Areola and nipple-areola-sparing mastectomy for breast cancer treatment and risk reduction: report of an initial experience in a community hospital setting.

机构信息

St. Joseph Hospital, The Center for Cancer Treatment and Prevention, Orange, CA, USA.

出版信息

Ann Surg Oncol. 2011 Apr;18(4):917-22. doi: 10.1245/s10434-010-1365-9. Epub 2010 Oct 7.

Abstract

BACKGROUND

The use of areola-sparing (AS) or nipple-areola-sparing (NAS) mastectomy for the treatment or risk reduction of breast cancer has been the subject of increasing dialogue in the surgical literature over the past decade.

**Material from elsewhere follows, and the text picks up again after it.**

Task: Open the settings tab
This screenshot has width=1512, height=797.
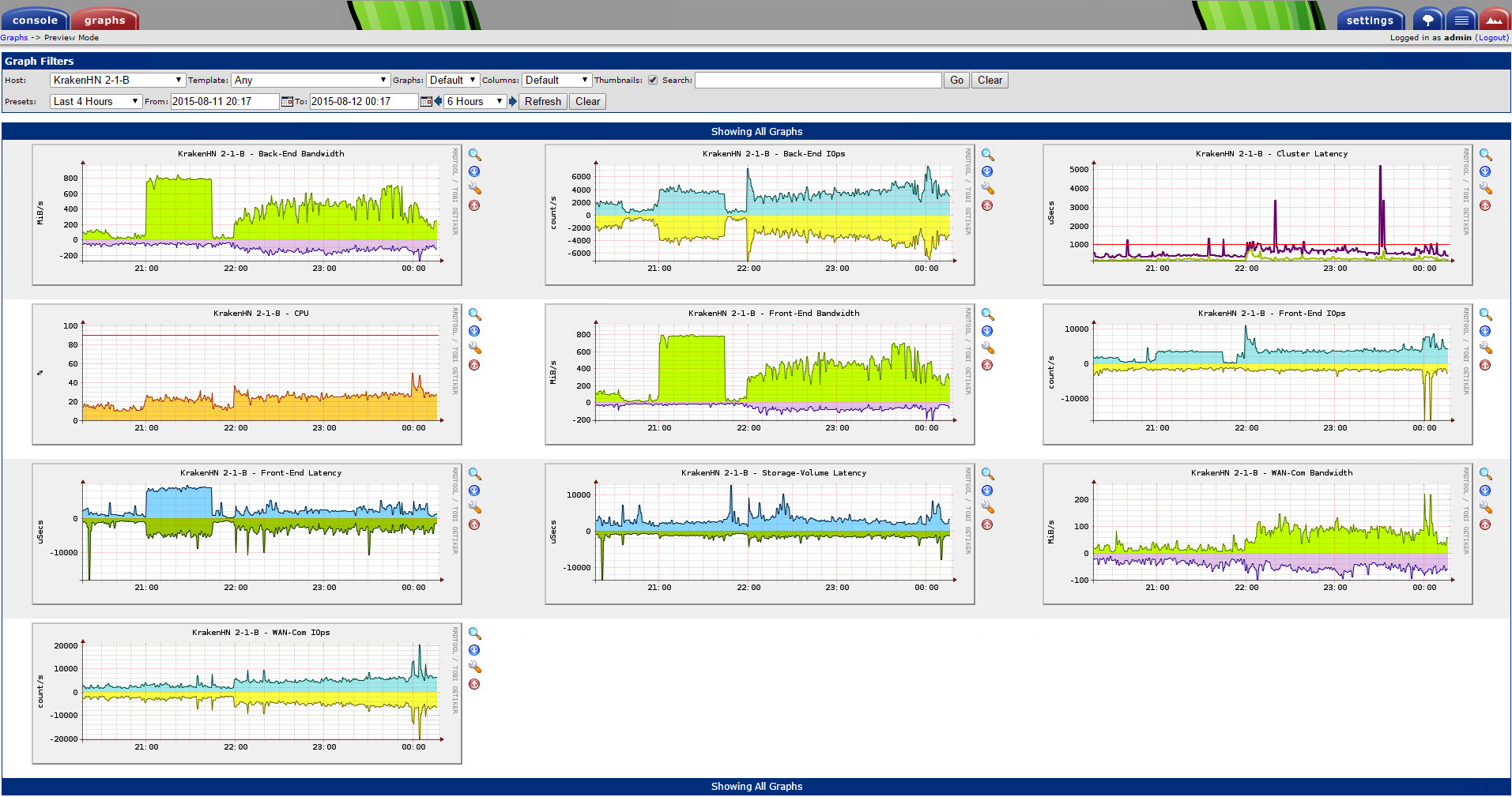Action: pyautogui.click(x=1369, y=20)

We report the initial experience of a large community hospital with AS and NAS mastectomies for both breast cancer treatment and risk reduction.

METHODS

A retrospective chart review was performed of patients undergoing either AS or NAS mastectomies from November 2004 through September 2009. Data collected included patient sex, age, family history, cancer type and stage, operative surgical details, complications, adjuvant therapies, and follow-up.

RESULTS

Forty-three patients underwent 60 AS and NAS mastectomies. Forty-two patients were female and one was male. The average age was 48.7 years (range, 28-76 years). Forty mastectomies were for breast cancer treatment, and 20 were prophylactic mastectomies. The types of cancers treated were as follows: invasive ductal (n = 19), invasive lobular (n = 5), ductal carcinoma-in situ (n = 15), and malignant phyllodes (n = 1). Forty-seven mastectomies (78.3%) were performed by inframammary incisions. All patients underwent immediate reconstruction with either tissue expanders or permanent implants. There was a 5.0% incidence of full-thickness skin, areola, or nipple tissue loss. The average follow-up of the series was 18.5 months (range, 6-62 months). One patient developed Paget's disease of the areola 34 months after an AS mastectomy (recurrence rate, 2.3%). There were no other instances of local recurrence.

CONCLUSIONS

AS and NAS mastectomies can be safely performed in the community hospital setting with low complication rates and good short-term results.

摘要

背景

在过去十年的外科文献中,对于乳腺癌的治疗或降低风险,乳晕保留(AS)或乳头乳晕保留(NAS)乳房切除术一直是越来越多的讨论话题。我们报告了一家大型社区医院在 AS 和 NAS 乳房切除术方面的初步经验,包括乳腺癌的治疗和降低风险。

方法

对 2004 年 11 月至 2009 年 9 月期间行 AS 或 NAS 乳房切除术的患者进行了回顾性病历审查。收集的数据包括患者性别、年龄、家族史、癌症类型和分期、手术细节、并发症、辅助治疗和随访。

结果

43 例患者行 60 例 AS 和 NAS 乳房切除术。42 例为女性,1 例为男性。平均年龄为 48.7 岁(范围,28-76 岁)。40 例乳房切除术用于治疗乳腺癌,20 例预防性乳房切除术。治疗的癌症类型如下:浸润性导管癌(n=19)、浸润性小叶癌(n=5)、导管原位癌(n=15)和恶性叶状肿瘤(n=1)。47 例乳房切除术(78.3%)经乳晕下切口进行。所有患者均立即行组织扩张器或永久性植入物重建。全层皮肤、乳晕或乳头组织丢失的发生率为 5.0%。该系列的平均随访时间为 18.5 个月(范围,6-62 个月)。1 例患者在 AS 乳房切除术 34 个月后发生乳晕 Paget 病(复发率为 2.3%)。无其他局部复发病例。

结论

AS 和 NAS 乳房切除术可在社区医院安全进行,并发症发生率低,短期效果良好。